» **What you have to do**: Find the line with "The height and width of the screenshot is (703, 1094)." and the line with "Screen dimensions: 495x583" in the entries below; output exactly those two lines, every line between them, and no others.

» **Stored data entries**:
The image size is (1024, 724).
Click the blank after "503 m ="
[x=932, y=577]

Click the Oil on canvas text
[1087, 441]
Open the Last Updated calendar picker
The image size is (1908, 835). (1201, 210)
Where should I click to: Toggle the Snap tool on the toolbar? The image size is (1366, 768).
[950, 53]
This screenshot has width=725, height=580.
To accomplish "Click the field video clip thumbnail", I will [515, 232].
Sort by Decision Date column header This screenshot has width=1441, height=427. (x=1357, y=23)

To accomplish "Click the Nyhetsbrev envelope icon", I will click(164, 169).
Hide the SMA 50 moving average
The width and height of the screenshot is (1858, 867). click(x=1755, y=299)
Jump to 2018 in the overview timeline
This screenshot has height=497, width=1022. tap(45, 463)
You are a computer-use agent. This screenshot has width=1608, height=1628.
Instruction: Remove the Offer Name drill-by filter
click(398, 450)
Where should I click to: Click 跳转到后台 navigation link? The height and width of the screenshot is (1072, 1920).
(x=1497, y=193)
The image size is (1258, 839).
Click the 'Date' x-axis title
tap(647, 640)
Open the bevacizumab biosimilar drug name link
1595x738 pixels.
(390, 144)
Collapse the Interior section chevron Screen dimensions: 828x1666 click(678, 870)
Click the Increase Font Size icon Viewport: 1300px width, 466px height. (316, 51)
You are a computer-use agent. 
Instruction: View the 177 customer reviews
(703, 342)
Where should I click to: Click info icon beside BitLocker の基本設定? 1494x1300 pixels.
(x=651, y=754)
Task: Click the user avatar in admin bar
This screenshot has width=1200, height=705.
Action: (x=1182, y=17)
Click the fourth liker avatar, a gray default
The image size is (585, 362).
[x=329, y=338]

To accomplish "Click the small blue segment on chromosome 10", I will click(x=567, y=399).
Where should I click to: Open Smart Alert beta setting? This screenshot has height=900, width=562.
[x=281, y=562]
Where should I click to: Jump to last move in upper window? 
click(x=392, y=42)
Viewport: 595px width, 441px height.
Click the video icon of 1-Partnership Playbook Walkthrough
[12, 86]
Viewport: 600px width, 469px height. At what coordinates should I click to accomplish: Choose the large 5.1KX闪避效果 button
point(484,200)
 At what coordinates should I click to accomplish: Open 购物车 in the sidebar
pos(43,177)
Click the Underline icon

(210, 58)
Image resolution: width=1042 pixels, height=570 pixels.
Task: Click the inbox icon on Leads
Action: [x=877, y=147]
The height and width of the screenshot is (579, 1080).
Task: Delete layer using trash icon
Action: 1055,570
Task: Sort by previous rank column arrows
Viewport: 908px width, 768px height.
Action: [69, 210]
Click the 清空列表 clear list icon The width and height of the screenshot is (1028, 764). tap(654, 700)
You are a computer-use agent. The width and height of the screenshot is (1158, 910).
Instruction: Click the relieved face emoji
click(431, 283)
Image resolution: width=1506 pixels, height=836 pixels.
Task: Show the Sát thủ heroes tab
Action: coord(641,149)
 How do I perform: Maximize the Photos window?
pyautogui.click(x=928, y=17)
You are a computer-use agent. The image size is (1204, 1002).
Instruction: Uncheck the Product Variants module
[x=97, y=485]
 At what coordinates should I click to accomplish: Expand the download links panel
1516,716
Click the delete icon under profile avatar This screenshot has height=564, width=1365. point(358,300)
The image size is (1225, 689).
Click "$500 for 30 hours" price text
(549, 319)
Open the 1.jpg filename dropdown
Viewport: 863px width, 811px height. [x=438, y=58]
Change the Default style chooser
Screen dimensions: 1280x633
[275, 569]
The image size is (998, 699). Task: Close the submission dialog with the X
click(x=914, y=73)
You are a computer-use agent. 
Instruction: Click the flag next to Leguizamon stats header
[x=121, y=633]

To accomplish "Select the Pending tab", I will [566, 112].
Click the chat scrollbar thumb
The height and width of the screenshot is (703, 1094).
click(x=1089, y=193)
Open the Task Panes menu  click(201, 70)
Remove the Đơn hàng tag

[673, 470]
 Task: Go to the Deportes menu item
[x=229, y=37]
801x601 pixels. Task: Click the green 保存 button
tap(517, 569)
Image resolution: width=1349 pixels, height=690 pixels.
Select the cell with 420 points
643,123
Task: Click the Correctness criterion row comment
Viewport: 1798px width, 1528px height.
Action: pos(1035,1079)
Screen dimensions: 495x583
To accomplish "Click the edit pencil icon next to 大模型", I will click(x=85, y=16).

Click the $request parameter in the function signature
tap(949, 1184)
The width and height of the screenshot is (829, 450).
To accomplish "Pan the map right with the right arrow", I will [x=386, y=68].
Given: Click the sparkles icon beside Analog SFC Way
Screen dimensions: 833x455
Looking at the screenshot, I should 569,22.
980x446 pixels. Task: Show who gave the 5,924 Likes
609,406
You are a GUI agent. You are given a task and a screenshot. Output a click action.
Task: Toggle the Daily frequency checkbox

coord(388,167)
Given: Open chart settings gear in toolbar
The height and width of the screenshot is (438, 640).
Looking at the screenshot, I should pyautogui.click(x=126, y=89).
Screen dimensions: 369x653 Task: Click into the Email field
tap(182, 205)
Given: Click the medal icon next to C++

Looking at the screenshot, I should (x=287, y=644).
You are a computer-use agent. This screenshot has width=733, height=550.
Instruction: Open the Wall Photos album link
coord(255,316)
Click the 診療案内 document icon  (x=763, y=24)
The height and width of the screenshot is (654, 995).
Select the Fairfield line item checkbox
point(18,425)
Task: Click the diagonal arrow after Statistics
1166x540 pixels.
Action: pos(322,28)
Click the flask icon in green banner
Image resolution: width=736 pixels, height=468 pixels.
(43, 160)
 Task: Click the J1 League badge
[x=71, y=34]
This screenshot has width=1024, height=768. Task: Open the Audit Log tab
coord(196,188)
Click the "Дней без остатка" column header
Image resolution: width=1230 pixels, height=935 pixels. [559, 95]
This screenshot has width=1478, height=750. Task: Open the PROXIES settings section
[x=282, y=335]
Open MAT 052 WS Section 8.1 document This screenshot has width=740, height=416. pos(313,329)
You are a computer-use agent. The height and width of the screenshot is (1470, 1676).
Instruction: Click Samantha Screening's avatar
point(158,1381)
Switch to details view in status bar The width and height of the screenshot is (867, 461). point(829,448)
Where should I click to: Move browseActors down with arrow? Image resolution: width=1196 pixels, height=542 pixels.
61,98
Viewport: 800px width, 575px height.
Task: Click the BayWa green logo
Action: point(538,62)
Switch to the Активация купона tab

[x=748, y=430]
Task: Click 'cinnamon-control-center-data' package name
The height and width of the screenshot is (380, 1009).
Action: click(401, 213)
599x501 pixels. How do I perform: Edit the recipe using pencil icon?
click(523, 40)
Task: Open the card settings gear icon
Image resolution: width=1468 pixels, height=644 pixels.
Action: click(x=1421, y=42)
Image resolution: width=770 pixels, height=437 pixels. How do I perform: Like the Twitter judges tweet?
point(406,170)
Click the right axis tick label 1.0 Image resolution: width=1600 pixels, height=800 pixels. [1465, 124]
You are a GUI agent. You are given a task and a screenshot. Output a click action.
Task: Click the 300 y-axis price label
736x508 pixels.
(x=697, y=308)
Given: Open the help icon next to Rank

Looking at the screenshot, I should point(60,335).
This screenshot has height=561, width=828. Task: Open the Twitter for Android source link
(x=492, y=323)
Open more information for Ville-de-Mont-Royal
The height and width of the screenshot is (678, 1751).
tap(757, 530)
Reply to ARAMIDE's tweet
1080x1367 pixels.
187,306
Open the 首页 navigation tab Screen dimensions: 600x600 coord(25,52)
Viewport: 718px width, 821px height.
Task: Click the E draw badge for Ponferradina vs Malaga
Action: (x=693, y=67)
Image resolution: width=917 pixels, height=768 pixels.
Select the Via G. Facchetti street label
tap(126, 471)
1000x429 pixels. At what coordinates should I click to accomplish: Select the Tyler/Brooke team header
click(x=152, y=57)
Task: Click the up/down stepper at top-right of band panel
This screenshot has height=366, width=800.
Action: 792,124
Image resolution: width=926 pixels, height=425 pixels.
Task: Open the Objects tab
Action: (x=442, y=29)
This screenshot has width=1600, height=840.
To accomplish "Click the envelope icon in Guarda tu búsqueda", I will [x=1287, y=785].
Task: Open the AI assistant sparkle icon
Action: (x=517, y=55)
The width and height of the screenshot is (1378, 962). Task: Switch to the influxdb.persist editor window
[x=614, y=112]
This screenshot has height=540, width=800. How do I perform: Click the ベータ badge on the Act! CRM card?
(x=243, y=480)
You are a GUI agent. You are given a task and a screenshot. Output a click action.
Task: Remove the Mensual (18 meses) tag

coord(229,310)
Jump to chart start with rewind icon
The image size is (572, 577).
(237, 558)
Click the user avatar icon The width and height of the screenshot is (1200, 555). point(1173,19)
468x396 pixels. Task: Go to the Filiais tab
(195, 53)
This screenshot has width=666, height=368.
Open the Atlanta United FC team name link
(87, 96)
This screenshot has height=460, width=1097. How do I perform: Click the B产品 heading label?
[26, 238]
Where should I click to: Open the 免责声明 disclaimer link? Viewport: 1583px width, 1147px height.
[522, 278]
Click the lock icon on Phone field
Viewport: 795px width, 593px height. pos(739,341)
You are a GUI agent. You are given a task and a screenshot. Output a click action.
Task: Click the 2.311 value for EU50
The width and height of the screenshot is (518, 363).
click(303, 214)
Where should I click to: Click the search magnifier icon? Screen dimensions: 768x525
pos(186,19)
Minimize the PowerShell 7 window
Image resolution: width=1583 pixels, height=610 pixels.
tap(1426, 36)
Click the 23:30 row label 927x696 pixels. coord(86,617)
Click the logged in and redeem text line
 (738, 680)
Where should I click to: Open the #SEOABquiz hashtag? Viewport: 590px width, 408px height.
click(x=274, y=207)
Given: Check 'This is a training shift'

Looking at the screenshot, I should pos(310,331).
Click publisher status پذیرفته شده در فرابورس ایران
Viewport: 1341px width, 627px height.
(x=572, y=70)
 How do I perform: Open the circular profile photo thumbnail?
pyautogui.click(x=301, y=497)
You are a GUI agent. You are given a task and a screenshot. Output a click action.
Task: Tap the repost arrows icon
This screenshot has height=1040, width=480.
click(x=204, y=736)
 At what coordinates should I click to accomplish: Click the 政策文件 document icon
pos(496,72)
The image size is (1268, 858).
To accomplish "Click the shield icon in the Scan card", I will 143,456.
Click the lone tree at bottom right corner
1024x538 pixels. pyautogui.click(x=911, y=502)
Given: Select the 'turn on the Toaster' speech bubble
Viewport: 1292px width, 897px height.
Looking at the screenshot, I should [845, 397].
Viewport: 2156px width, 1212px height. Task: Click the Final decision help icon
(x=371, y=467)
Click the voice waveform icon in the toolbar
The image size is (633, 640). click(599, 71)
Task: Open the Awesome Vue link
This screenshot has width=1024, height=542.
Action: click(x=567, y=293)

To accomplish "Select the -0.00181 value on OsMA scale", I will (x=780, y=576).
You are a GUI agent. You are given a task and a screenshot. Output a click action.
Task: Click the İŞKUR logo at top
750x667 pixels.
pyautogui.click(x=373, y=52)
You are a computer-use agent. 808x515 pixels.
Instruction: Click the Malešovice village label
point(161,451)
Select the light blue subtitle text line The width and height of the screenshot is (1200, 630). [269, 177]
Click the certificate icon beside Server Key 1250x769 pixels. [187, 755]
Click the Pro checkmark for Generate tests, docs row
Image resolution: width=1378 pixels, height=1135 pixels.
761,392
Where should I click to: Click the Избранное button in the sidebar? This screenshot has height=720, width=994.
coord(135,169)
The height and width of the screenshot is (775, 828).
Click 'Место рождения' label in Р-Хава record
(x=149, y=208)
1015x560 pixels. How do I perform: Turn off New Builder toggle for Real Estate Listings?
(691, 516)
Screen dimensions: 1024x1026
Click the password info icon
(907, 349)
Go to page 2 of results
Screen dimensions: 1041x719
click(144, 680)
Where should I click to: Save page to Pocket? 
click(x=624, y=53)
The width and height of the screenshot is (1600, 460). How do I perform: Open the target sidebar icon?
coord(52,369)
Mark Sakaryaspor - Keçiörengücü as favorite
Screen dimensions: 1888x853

» **Worked solution**:
The height and width of the screenshot is (703, 1094).
click(x=1089, y=193)
Open the Task Panes menu  click(201, 70)
Remove the Đơn hàng tag

[673, 470]
 Task: Go to the Deportes menu item
[x=229, y=37]
801x601 pixels. Task: Click the green 保存 button
tap(517, 569)
Image resolution: width=1349 pixels, height=690 pixels.
Select the cell with 420 points
643,123
Task: Click the Correctness criterion row comment
Viewport: 1798px width, 1528px height.
Action: pos(1035,1079)
Screen dimensions: 495x583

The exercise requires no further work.